╔══

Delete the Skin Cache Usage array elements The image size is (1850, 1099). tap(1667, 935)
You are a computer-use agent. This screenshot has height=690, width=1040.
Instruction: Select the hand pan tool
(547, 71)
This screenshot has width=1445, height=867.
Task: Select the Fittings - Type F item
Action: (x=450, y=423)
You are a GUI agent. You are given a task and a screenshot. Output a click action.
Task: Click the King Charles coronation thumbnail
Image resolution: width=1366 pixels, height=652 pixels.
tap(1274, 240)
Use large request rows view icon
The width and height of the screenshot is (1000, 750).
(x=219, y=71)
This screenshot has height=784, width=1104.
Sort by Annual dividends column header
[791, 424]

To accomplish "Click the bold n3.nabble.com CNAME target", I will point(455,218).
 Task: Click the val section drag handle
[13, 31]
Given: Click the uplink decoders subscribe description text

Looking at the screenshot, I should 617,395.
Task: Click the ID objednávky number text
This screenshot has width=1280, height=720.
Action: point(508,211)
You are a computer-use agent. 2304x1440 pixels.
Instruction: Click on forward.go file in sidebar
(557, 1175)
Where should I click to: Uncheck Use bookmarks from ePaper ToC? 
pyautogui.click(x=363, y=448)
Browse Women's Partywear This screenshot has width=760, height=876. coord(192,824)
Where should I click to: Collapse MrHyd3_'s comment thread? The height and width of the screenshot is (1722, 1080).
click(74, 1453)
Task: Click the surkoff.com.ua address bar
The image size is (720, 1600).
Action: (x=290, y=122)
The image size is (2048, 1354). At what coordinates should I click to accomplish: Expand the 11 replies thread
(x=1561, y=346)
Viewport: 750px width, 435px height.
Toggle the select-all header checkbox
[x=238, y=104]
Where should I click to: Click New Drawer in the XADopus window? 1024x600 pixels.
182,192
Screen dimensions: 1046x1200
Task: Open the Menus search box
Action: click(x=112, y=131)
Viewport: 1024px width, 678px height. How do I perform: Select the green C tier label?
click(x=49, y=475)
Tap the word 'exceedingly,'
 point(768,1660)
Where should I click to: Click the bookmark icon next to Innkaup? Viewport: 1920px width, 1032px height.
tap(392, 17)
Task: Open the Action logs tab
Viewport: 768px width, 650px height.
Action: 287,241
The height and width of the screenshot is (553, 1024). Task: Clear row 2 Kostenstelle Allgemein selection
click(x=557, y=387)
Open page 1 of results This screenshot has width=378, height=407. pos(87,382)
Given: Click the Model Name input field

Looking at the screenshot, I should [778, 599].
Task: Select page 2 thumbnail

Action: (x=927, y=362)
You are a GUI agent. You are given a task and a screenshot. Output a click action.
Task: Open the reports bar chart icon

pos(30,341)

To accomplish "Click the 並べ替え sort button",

╚══

### The problem
Match on "computer" and copy out every line of the entries that contains it.

### Written answer
You are a computer-use agent. This screenshot has height=690, width=1040.
You are a computer-use agent. 2304x1440 pixels.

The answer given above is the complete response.